Written by Andrew Tiedt
April 8, 2016
The legal community has been in a frenzy of speculation about the trial of Eddie Obeid before the NSW Supreme Court. Obeid is of course a former member of the NSW Upper House.
The trial was dramatically abandoned earlier this year after new evidence was unexpectedly revealed.
Thanks to the expiry of some non-publication orders, we now know that Obeid appealed to the Court of Appeal and, later, the High Court to try and stop his trial.
His argument was that the Supreme Court does not have jurisdiction to try him – he says only the NSW Upper House is able to do so.
The High Court was not considering that question in full – rather, a single judge of the High Court was asked to consider whether his trial should be stayed (in other words, held over) until the High Court had the opportunity to hear his appeal in full.
Gaegler J, one of the justices of the High Court, refused to do so. He did so for a number of reasons.
Firstly, the Supreme Court judge running the trial (who had already dismissed this application) had assessed Obeid’s prospects of success on the appeal as being “very low”.

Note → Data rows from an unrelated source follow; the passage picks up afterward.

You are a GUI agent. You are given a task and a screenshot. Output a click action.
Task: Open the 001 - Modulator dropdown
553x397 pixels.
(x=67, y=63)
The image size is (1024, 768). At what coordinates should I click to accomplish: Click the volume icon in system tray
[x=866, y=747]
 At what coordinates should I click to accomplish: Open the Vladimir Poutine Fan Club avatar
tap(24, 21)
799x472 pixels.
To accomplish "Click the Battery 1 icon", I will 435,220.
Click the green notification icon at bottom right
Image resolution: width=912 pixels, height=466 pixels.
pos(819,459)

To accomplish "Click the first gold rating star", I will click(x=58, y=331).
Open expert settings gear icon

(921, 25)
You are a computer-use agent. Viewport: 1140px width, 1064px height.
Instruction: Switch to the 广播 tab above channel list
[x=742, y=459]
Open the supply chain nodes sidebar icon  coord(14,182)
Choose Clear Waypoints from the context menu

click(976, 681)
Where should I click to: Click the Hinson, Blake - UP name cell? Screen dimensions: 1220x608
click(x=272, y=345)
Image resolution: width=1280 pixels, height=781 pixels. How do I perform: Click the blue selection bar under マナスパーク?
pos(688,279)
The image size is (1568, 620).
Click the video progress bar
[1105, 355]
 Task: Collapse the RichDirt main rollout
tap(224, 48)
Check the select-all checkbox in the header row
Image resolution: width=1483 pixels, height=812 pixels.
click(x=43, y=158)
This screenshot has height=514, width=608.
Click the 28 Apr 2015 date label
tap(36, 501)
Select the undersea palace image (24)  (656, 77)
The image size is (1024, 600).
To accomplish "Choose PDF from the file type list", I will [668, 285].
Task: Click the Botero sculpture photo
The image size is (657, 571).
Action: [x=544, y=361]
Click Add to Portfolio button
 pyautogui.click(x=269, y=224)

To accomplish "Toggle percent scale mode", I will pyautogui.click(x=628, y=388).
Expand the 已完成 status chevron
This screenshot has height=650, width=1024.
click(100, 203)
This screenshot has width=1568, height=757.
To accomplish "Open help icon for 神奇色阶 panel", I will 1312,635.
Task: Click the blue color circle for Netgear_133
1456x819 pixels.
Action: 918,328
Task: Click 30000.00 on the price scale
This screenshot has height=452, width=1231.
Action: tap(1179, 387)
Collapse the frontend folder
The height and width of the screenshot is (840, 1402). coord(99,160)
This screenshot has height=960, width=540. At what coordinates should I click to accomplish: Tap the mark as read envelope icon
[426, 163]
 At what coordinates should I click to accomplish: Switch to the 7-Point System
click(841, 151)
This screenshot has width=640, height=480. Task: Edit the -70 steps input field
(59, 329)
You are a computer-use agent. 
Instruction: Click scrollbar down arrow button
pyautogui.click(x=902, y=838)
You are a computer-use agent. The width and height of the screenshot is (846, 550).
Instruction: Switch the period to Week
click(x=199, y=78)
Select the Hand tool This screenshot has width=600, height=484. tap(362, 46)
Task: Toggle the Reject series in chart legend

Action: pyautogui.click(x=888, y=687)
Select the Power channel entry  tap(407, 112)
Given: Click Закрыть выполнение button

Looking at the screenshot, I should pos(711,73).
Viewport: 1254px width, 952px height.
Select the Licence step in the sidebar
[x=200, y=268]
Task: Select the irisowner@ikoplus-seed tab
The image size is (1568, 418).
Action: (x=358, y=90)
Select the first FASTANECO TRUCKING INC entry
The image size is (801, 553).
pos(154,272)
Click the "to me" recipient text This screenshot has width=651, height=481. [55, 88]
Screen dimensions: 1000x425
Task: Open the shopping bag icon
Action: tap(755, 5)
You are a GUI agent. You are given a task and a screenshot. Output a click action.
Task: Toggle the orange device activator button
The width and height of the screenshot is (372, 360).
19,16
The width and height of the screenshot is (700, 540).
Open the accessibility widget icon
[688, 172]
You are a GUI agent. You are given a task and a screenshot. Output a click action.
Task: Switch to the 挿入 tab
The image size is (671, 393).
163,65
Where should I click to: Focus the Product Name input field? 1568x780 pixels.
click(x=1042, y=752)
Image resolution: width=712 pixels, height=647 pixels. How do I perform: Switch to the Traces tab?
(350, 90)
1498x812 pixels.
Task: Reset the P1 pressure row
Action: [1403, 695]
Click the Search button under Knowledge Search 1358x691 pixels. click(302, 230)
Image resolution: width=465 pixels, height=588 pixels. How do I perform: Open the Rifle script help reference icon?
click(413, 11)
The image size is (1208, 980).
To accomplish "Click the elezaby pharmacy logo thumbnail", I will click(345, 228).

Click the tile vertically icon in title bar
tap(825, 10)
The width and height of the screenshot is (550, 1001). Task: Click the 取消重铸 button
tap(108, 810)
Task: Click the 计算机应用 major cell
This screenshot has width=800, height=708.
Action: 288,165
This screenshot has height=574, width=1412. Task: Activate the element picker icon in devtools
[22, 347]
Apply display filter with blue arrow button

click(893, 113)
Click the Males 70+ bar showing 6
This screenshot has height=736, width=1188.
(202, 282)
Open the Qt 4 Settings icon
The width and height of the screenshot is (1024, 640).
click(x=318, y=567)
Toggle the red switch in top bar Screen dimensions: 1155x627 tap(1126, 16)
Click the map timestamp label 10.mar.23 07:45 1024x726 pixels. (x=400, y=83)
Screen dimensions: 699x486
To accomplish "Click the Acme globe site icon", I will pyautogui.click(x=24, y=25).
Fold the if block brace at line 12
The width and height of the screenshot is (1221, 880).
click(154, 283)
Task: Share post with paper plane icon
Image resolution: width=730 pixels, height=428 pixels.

Secondly, if Obeid is convicted at trial, he will have the opportunity to run the appeal in full then. He will by then have been put to the expense of running the trial (not to mention the publicity), and have been sentenced, but he will have a right of appeal.
Finally, staying the trial to allow the appeal to be heard now would, in his Honour’s opinion, unnecessarily fragment the trial process. The High Court in particular prefers to have matters decided in full before they hear any appeals from it, or else matters can be heard on appeal multiple times through a trial. His Honour did not think that appropriate, and on that basis he rejected the appeal.
It of course remains to be seen whether a jury will find Obeid guilty. If that occurs, we will know doubt see this point argued more fully before the High Court at another time.